## About this task
Reproduce, exactly and only, the lines of the data that follows from the one containing "The image size is (671, 371)." down to the one containing "Task: Click the Priority button label", without pictures.

## Provided records
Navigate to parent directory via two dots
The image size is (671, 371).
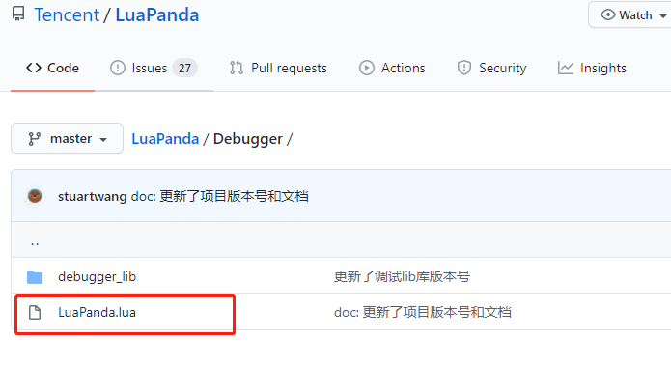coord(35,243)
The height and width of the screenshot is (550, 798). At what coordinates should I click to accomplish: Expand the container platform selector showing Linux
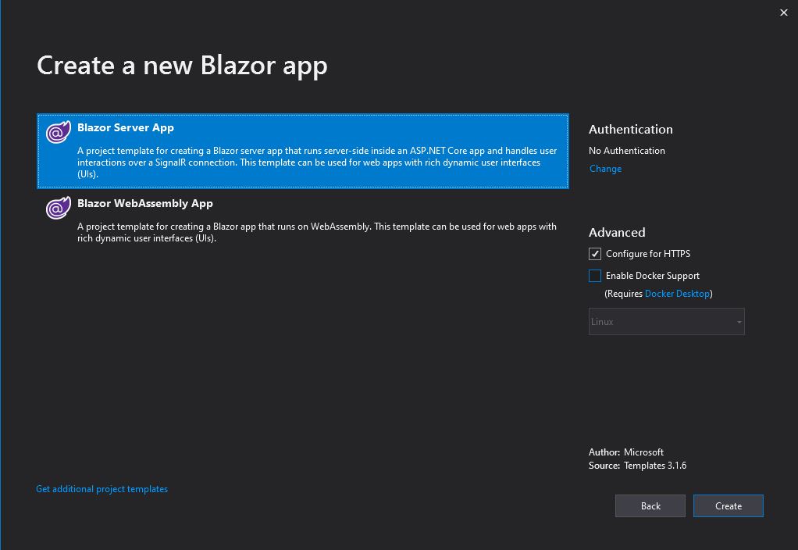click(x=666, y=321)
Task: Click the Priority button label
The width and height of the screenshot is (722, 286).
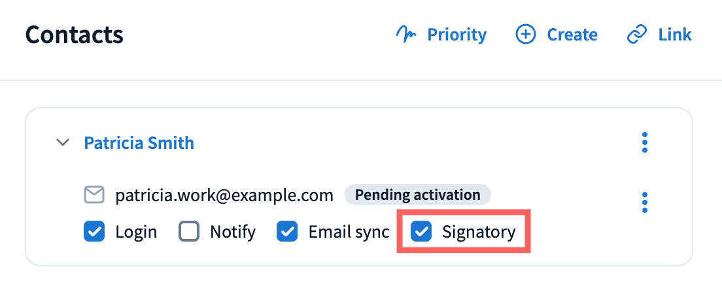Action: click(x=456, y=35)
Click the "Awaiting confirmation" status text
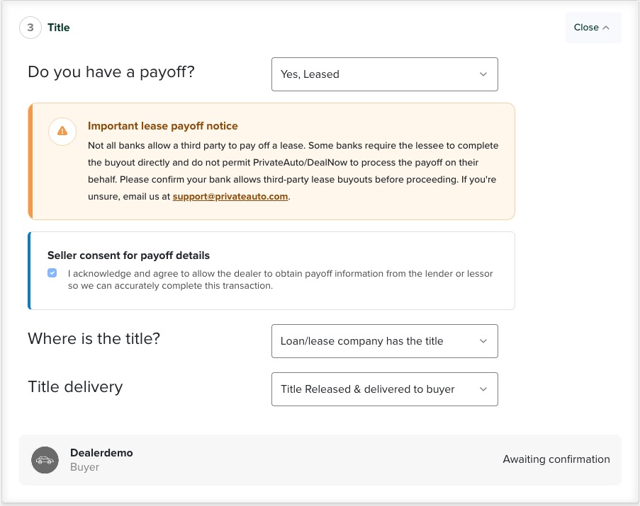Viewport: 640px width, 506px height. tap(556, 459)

--

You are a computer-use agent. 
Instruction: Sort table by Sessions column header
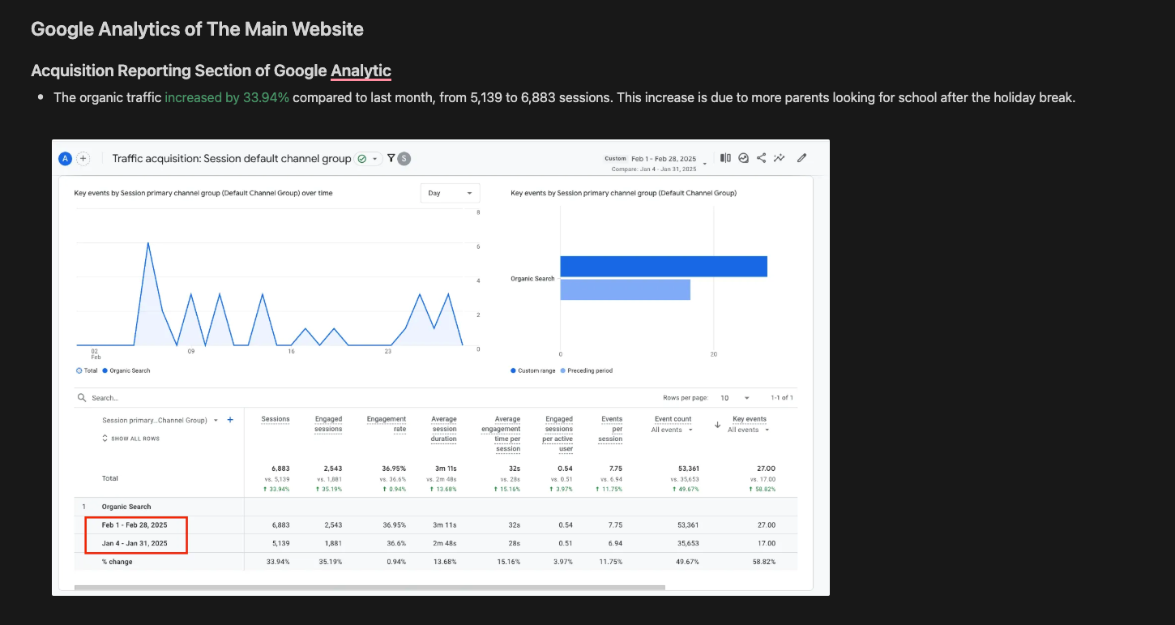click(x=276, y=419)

## Exercise response
The image size is (671, 371).
coord(35,243)
The height and width of the screenshot is (550, 798). At what coordinates should I click to accomplish: Expand the container platform selector showing Linux
click(x=666, y=321)
Task: Click the Priority button label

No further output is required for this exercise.